Academia vs. reality
The project has created a vast body of information which is being put to a multitude of uses. In particular knowledge of energy infrastructure will enable research into the effectiveness of the grid systems. This is especially important in light of ongoing global efforts to decarbonise through efficiency and by using increasingly mixed energy sources.
Rivera is hoping that the availability of the information will encourage the development of new solutions to common grid problems such as bottlenecks, in order to keep grids running as efficient as possible. “When more people think about renewable energy and have the possibility to propose solutions, those solutions tend to improve and so does the availability of potential solutions,” Rivera says.
If the data gathered by the OpenGridMap project has such potential for future research, why wasn’t this kind of information available before? “I think that there is a bit of a disconnection between academia and reality, in the sense that we usually just come up with some algorithms and we test them on standard grids,” says Rivera. “Standardised data is usually enough; these standard grids are pretty good for comparing research.”
Standardised data has been freely and readily available and has been used widely in straightforward academic contexts, but detailed practical data has not been widely circulated. “Going the extra step and using our own algorithms, our methods, and our solutions on real data has not been done because the data was just not available,” explains Rivera. “The data was not available because a lot of utility companies or the people who own this data decided they didn't want to make it publicly available or would charge a lot for it.”
Completing the maps
The OpenGridMap project has great potential to influence energy sector research, especially once it is completed. “I think it's important for people to complete the maps so they have a data set they can use to conduct studies,” says Rivera. “What's important is that when you create a study, you can share the data you used in the study.
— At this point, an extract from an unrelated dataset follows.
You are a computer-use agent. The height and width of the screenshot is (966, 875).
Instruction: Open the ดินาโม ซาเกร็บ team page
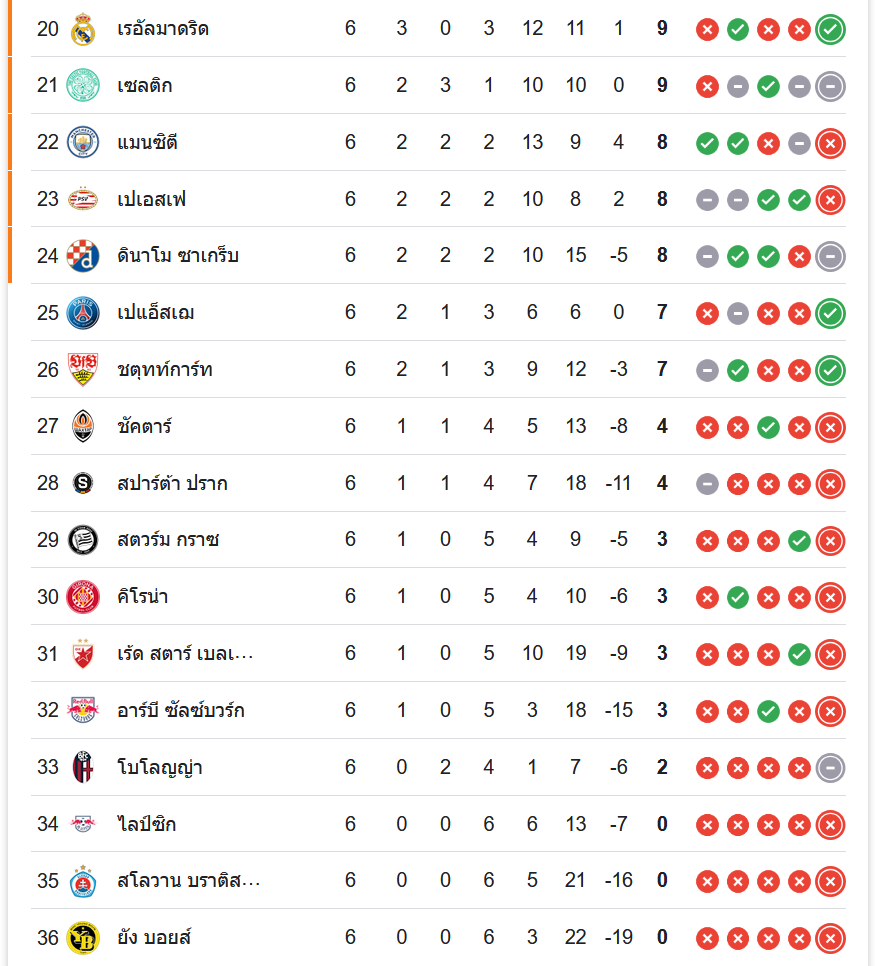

That improves reproducibility of a study. It doesn't help if a company comes up with some sort of report or recommendation where other people cannot reproduce it; that's just an opinion, that's not science.”
The OpenGridMap team is set to release a complete report explaining exactly how much of the world they have been able to map and what this has achieved. This information could provide a much fuller understanding of energy infrastructure than has ever been available, facilitating research and possible improvements to grid systems globally.
But for now, Rivera is continuing to urge people to join in the project to help map the world’s energy grids.